[cover by Kael Ngu]
Three issues, Steve Orlando and Eleonora Carlini’s new Marauders title still promises to be fun, colorful and breathlessly action-packed. Much mystery remains, though how much that mysteriousness proves relevant beyond the pages of Marauders isn’t clear. Orlando delights in the obscurest pulls and references from X-Men lore, and that’s catnip to deep Marvel heads—but could this also be distracting us from the lack of gravity to the story so far, or maybe detracting from the story’s broader potential relevance? Regardless, this series feels like it’s shaping up to be a fresh take on Krakoan era adventure, a freshness that is otherwise sorely lacking elsewhere in the franchise. So far, this is quite a good comic, though it doesn’t have the heft and epic scope of Immortal X-Men and X-Men: Red, nor does it involve and provoke like Sabretooth, and it doesn’t promise the earnestly thoughtful and long overdue character reconstruction of beloved characters that New Mutants is doing for longtime fan faves who’ve been dealt too many bad hands.
All the same, Marauders is far ahead of the other books—all of them, notably, by writers who have been with Krakoa since the beginning. I’m not going to argue that all would be better if Hickman hadn’t left, because that’s a counterfactual we’ll just never know the answer to, except that he wanted to leave, so he did.

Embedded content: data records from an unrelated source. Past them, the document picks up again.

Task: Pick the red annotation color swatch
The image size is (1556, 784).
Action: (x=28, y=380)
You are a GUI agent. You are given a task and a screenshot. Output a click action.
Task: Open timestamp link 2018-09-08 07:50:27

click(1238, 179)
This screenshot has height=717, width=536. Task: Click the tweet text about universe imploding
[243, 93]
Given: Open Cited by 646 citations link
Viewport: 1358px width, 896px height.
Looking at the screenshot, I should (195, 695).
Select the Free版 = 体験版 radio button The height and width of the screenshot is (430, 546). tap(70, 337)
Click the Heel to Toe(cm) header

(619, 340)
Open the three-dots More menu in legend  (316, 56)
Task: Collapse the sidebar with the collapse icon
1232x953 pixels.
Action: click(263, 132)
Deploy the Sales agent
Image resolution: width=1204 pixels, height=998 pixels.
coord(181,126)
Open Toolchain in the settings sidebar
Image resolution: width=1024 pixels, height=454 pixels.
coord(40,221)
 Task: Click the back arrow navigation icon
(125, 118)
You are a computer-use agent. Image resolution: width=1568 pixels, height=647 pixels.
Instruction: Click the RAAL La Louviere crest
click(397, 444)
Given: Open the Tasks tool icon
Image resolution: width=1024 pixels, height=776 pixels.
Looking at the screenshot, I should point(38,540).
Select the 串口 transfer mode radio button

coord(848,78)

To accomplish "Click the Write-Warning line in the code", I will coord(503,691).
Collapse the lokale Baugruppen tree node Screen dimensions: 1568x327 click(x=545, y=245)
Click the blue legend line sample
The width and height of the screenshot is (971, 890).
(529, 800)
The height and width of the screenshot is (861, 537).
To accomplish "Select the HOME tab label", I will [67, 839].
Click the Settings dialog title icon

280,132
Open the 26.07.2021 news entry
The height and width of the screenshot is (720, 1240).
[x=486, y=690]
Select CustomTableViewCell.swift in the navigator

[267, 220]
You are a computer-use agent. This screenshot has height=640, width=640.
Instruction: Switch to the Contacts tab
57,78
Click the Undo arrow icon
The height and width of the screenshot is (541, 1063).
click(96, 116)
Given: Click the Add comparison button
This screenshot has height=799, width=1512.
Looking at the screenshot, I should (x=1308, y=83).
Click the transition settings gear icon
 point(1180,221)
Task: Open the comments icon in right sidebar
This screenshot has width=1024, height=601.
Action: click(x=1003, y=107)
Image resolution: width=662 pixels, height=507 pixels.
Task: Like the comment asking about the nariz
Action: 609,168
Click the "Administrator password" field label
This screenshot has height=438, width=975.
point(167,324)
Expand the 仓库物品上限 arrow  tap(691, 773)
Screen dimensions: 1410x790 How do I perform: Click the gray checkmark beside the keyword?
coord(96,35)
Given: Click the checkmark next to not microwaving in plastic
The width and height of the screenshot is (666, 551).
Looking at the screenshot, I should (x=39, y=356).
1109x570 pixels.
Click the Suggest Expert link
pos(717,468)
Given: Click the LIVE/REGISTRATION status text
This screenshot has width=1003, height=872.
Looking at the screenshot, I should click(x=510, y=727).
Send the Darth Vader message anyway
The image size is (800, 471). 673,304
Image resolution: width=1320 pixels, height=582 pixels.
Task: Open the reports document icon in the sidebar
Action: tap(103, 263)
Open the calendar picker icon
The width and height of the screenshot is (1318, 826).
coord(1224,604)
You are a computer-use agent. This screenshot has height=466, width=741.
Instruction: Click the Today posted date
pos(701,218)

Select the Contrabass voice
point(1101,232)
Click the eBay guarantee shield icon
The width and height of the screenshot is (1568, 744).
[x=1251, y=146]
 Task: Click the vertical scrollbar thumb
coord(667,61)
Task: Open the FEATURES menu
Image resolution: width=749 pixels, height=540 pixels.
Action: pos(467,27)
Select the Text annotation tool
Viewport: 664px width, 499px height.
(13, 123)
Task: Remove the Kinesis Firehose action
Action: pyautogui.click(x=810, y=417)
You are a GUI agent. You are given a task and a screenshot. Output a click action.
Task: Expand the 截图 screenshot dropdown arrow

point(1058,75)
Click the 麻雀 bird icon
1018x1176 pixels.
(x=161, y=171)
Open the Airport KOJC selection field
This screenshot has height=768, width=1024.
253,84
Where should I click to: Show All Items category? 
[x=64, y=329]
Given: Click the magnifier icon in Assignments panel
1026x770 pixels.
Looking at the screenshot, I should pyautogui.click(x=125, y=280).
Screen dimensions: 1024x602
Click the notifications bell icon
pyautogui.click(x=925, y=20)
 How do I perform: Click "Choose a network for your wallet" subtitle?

Where we are now, it’s just a telling observation that following Hickman’s departure, the Krakoan narrative has drastically loosened, is maybe in a transitional period of restructuring, and the storytellers who appear most ready to strongly define the franchise and carry it forward are all taking their first swings.
It could be that in a few months, as this newest stage of this new era—the Destiny of X—takes clearer shape, we’ll find all the X books equally fresh and exciting. This is probably magical thinking. Still, it will at least be interesting to see how the various creative teams grapple with Hickman’s legacy and the perennial dilemmas of this wonderful but ridiculously unwieldy franchise. One big question is: Exactly what kind of X-Men story do these writers want to tell? Hickman undid the franchise’s evermore embarrassing narrative disarray with the hardest reset possible without a complete reboot. A move so radical wouldn’t seem to be an option for the current writers. Chris Claremont, Grant Morrison and a few others remain clear inspirations, but those earlier creators had so much more runway, it’s hard to see how the status quo won’t soon fall back into a too-familiar pattern of hectic muddling through—now with Disney gatekeeping.